Influence of the protonation degree on the self-association properties of adenosine 5'-triphosphate (ATP).

Abstract

The concentration dependence of the chemical shifts for the protons H-2, H-8 and H-1' of ATP has been measured in D2O at 27 degrees C under several degrees of protonation in the pD range from 1.5 to 8.4. The results at pD greater than 4.5 are consistent with the isodesmic model of indefinite noncooperative stacking, while those at pD less than 4.5 indicate a preference for the formation of dimeric stacks. The stacking tendency follows the series, ATP4- (K = 1.3 M-1) less than D(ATP)3- (2.1 M-1) less than 1:1 ratio of D(ATP)3-/D2(ATP)-2- (6.0 M-1) much less than D2(ATP)2- (approximately 200 M-1) much greater than D3(ATP)- (K approximately less than 17 M-1) (for reasons of comparison all constants are expressed in the isodesmic model). These results are compared with previous data for adenosine [Ado (K = 15 M-1) greater than 1:1 ratio of Ado/D(Ado)+ (6.0 M-1) greater than D(Ado)+ (0.9 M-1)] and AMP [AMP2- (K = 2.1 M-1) less than D(AMP)- (3.4 M-1) less than 1:1 ratio of D(AMP)-/D2(AMP) +/- (5.6 M-1) greater than D2(AMP) +/- (approximately equal to 2 M-1) greater than D3(AMP)+ (K less than or equal to 1 M-1)] to facilitate the interpretation of the results for the ATP systems.

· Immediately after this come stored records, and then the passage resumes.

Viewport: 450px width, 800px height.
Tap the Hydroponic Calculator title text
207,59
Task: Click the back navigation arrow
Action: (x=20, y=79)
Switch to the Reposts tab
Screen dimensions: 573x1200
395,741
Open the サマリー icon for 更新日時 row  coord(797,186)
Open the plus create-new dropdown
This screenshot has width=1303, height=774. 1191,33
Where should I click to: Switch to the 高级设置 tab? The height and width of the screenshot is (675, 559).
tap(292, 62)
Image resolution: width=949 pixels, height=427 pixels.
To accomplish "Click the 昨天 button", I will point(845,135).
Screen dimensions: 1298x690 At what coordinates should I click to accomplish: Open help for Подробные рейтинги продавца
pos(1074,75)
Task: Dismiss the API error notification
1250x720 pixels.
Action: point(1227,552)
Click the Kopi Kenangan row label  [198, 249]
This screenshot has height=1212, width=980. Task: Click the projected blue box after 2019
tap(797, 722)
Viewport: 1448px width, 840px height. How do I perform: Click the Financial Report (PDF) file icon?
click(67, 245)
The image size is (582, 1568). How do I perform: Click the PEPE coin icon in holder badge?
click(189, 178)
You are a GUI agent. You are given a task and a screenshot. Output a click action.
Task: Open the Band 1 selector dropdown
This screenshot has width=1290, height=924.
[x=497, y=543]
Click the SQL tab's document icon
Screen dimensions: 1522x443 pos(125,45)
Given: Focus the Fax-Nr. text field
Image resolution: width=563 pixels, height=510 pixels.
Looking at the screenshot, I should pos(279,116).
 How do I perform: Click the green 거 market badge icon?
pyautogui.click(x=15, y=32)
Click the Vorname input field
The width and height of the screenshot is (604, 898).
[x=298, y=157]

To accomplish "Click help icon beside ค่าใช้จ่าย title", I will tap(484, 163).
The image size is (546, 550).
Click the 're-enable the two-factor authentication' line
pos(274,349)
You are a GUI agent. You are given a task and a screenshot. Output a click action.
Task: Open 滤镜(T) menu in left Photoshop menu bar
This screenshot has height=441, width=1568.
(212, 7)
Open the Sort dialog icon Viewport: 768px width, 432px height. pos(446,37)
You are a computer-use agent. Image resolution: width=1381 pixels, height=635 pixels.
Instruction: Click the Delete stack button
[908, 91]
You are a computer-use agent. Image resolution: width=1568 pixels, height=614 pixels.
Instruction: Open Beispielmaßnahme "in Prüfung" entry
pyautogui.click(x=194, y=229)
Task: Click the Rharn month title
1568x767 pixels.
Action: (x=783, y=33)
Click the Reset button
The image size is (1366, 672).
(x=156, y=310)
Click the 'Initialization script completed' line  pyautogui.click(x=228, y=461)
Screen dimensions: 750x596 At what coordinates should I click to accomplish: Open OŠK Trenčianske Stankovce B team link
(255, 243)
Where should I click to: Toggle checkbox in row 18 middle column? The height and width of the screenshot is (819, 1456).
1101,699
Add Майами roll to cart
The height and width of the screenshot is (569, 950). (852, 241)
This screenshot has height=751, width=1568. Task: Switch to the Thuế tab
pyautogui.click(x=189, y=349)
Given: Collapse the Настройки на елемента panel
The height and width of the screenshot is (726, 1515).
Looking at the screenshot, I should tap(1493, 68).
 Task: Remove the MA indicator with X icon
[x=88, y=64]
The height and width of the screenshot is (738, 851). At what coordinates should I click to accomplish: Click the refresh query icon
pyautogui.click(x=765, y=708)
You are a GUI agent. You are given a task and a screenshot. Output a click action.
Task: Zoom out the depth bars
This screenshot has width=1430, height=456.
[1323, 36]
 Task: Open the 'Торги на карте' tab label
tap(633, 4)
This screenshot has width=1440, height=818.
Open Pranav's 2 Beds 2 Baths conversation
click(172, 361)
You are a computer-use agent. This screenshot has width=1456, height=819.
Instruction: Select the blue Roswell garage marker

Stack formation of H2(ATP)2- is clearly favored by additional ionic interactions; this is confirmed by measuring via potentiometric pH titrations the acidity constants of H2(ATP)2- in solutions containing different concentrations of ATP. It is suggested that in the [H2(ATP)]4-(2) dimer intermolecular ion pairs (and hydrogen bonds) are formed between the H+(N-1) site of one H2(ATP)2- and the gamma-P(OH)(O)-2 group of the other; in this way (a) the stack is further stabilized, and (b) the positive charges at the adenine residues are compensated (otherwise repulsion would occur as is evident from the adenosine systems). A detailed structure for the [H2(ATP)4-(2) dimer is proposed and some implications of the described stacking properties of ATP for biological systems are indicated.